Rocker covers are covers that are bolted on over rocker arms in an internal combustion engine.  They are called valve covers in the United States, Canada, and in situations where Rocker Arms are not present, such as some Overhead Cam, and most Dual Overhead Cam engines. and rocker boxes in the United Kingdom.

On modern engines without rocker arms they are internationally known as "valve cover" but are sometimes referred to as a "cam cover" or "timing cover" if they also cover the timing gear(s) and belt or chain.

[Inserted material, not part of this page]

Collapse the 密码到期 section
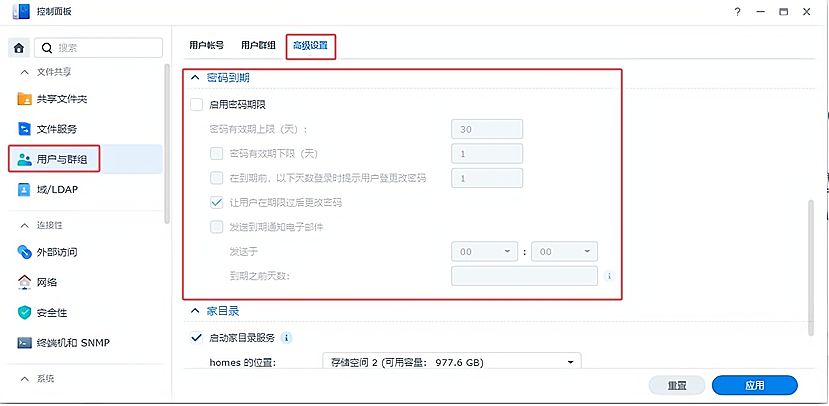Viewport: 829px width, 406px height. point(195,77)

V engines (V6, V8, etc.) usually have two rocker covers, one for each bank of cylinders, while straight engines (I4, I6, etc.) and single-cylinder engines usually have one rocker cover. Very large multi-cylinder engines, such as those used in a ship or in aviation, may have one rocker cover for each cylinder, to make removal and installation more manageable.

History
In early engines, these covers did not exist.  As the rocker arms are critical to having the intake and exhaust valves operate, it was necessary to keep them constantly oiled.  With these early engines, the rocker arms would have to be frequently oiled as the oil was constantly being thrown off or contaminated with dirt from the outside environment.  The rocker cover was invented to keep the oil in and the dirt out.  This part is now found on nearly every existing internal combustion engine today.

Rocker cover gasket

A gasket (rocker cover gasket, or valve cover gasket in the US and Canada) helps seal the joint between the rocker cover and the rest of the engine. Failure of this gasket can cause oil to leak from the engine.